Stored items:
----------

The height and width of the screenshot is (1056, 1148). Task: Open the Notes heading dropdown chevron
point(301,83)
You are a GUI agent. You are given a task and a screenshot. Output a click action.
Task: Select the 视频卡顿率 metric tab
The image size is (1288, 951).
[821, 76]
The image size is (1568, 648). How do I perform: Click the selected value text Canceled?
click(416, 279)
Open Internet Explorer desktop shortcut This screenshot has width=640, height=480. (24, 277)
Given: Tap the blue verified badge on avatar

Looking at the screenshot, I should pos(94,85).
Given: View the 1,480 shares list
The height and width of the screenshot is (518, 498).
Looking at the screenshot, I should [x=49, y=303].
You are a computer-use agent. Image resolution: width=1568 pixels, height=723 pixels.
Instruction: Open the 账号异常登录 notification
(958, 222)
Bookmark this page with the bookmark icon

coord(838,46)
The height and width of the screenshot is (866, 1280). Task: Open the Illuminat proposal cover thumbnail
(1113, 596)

----------

▶ [Problem description]:
After the last line of the data, restate all the entries verbatim.

▶ [Exercise output]:
The height and width of the screenshot is (1056, 1148). Task: Open the Notes heading dropdown chevron
point(301,83)
You are a GUI agent. You are given a task and a screenshot. Output a click action.
Task: Select the 视频卡顿率 metric tab
The image size is (1288, 951).
[821, 76]
The image size is (1568, 648). How do I perform: Click the selected value text Canceled?
click(416, 279)
Open Internet Explorer desktop shortcut This screenshot has width=640, height=480. (24, 277)
Given: Tap the blue verified badge on avatar

Looking at the screenshot, I should pos(94,85).
Given: View the 1,480 shares list
The height and width of the screenshot is (518, 498).
Looking at the screenshot, I should [x=49, y=303].
You are a computer-use agent. Image resolution: width=1568 pixels, height=723 pixels.
Instruction: Open the 账号异常登录 notification
(958, 222)
Bookmark this page with the bookmark icon

coord(838,46)
The height and width of the screenshot is (866, 1280). Task: Open the Illuminat proposal cover thumbnail
(1113, 596)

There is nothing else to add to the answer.